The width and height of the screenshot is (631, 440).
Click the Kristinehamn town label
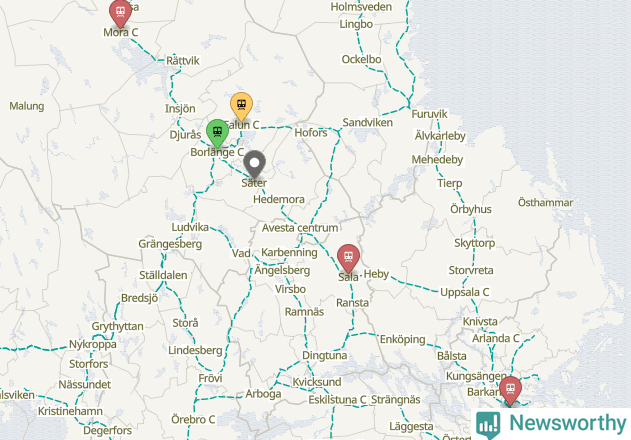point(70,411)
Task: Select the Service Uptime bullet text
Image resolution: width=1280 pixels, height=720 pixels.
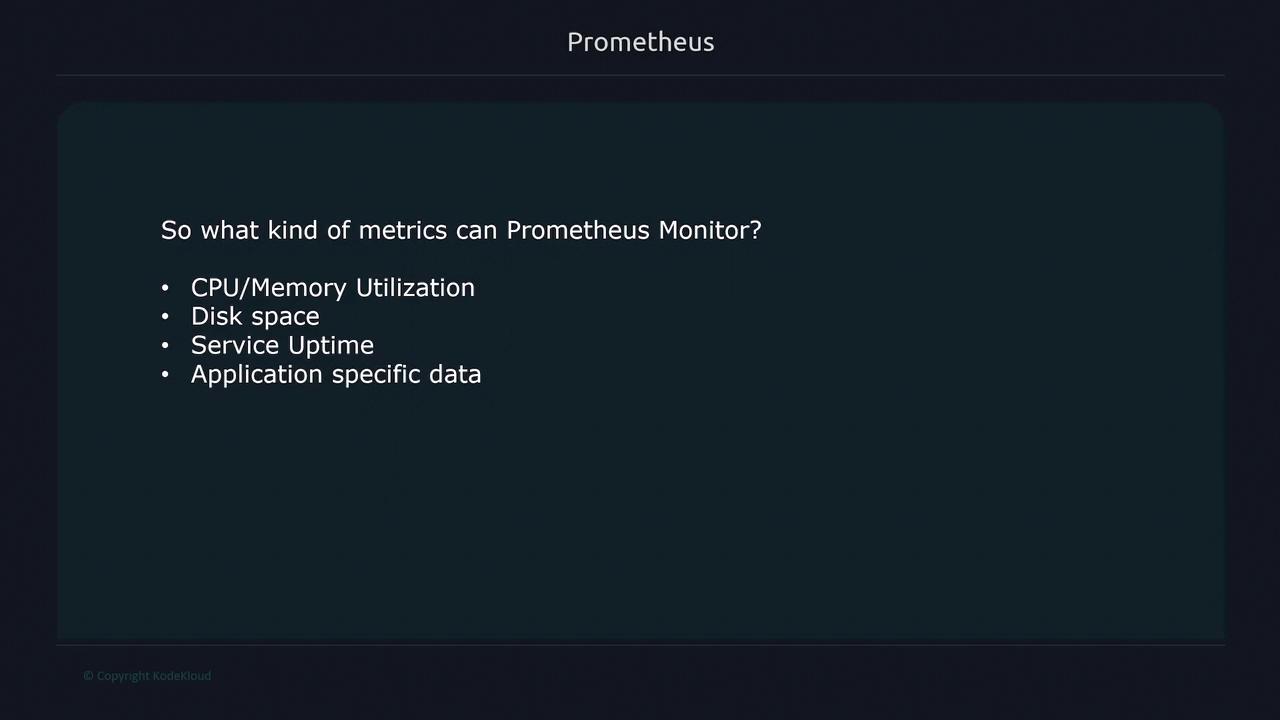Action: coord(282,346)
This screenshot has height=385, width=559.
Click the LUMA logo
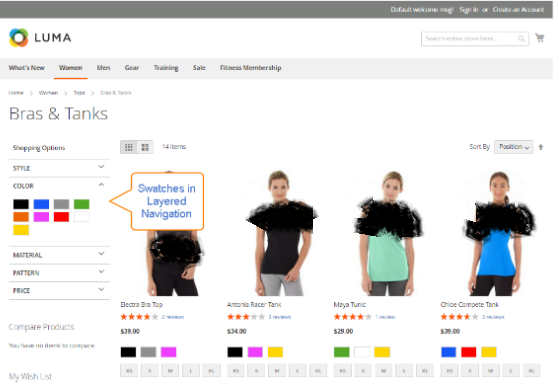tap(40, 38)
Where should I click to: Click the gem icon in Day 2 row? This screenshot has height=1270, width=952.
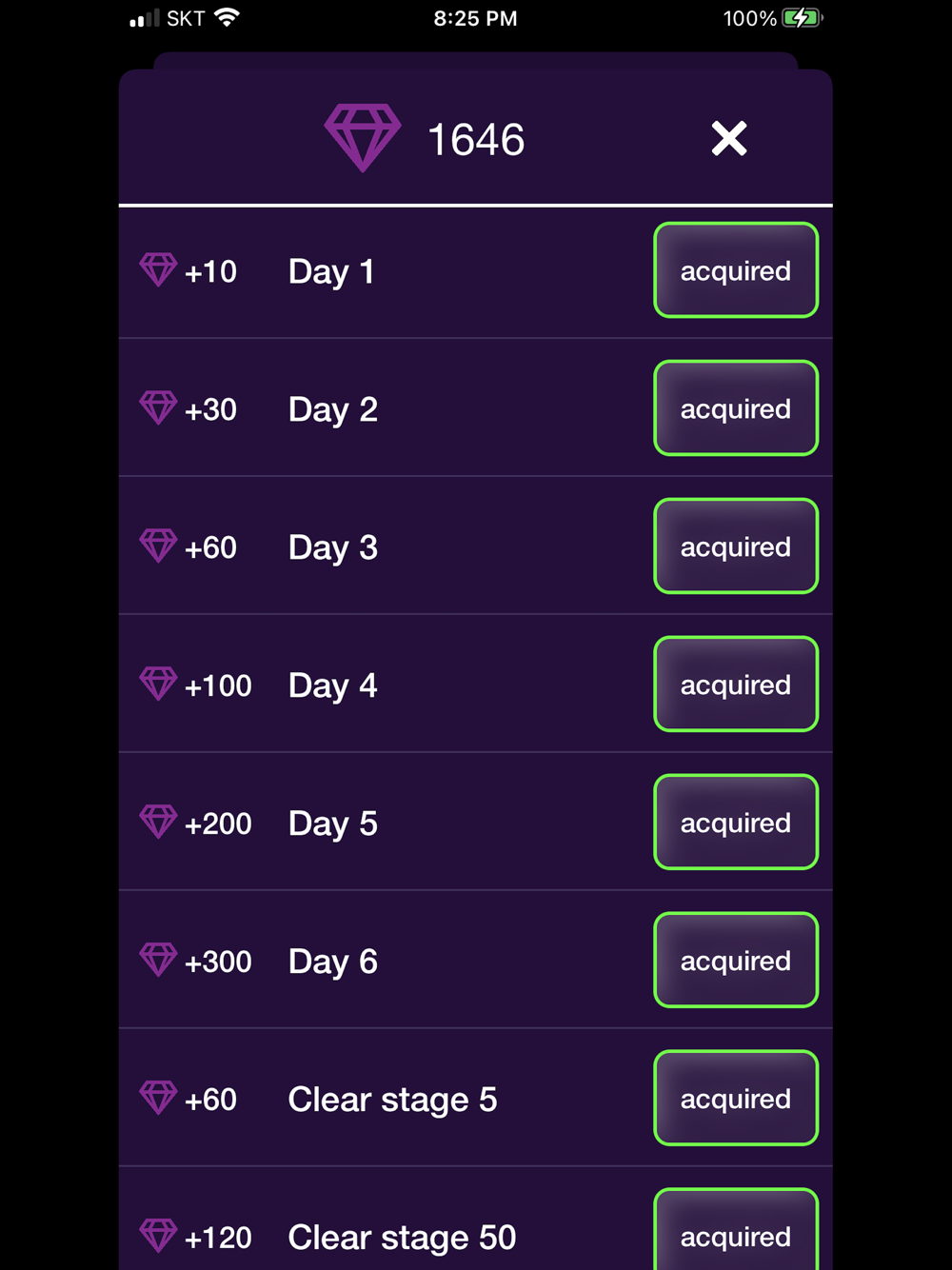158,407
...
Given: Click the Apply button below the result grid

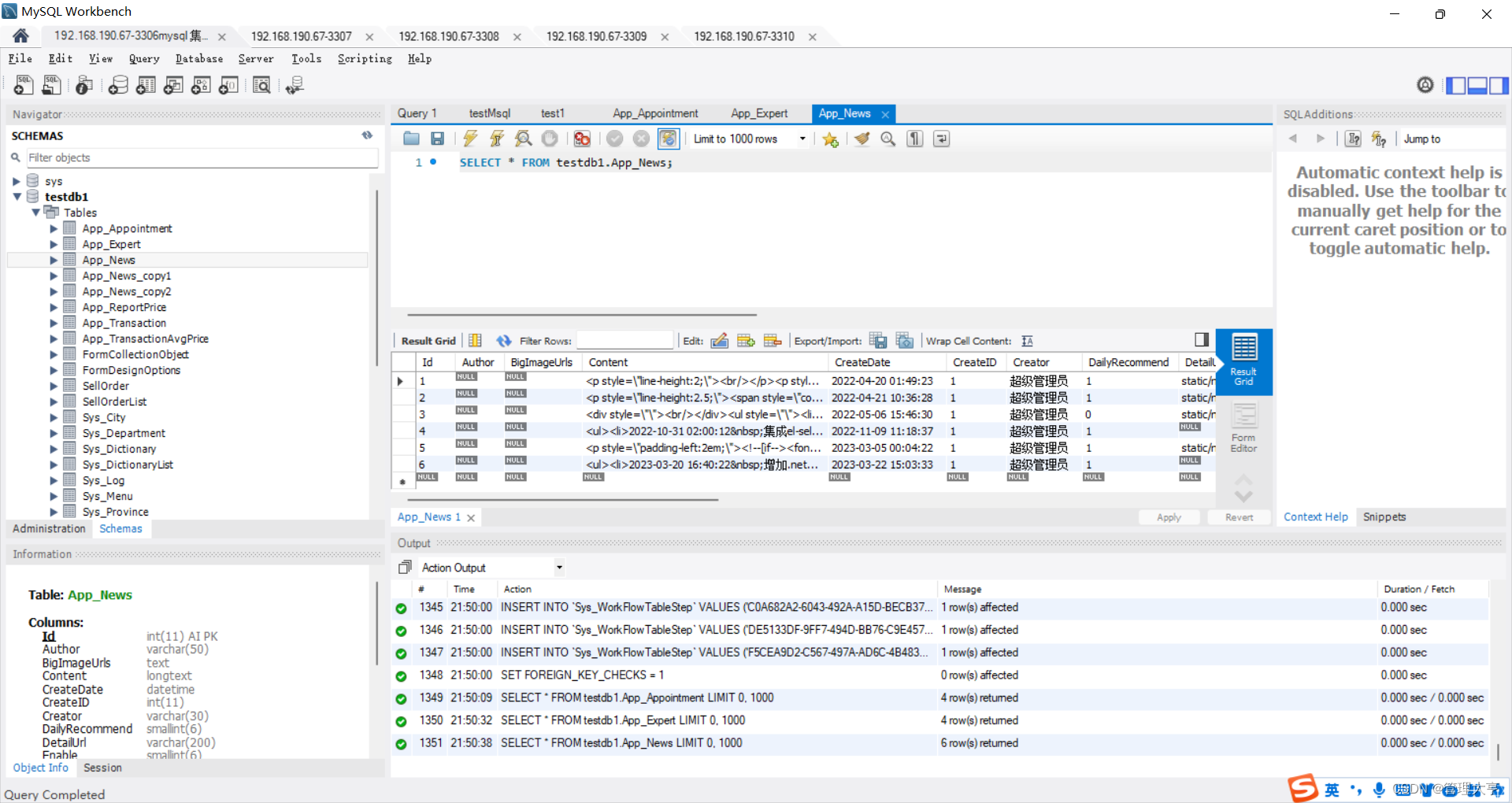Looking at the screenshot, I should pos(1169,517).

## AIM OF THE TASK
How many lines in the entries above contain the word "This"? Reply with the number alone.

## OUTPUT
2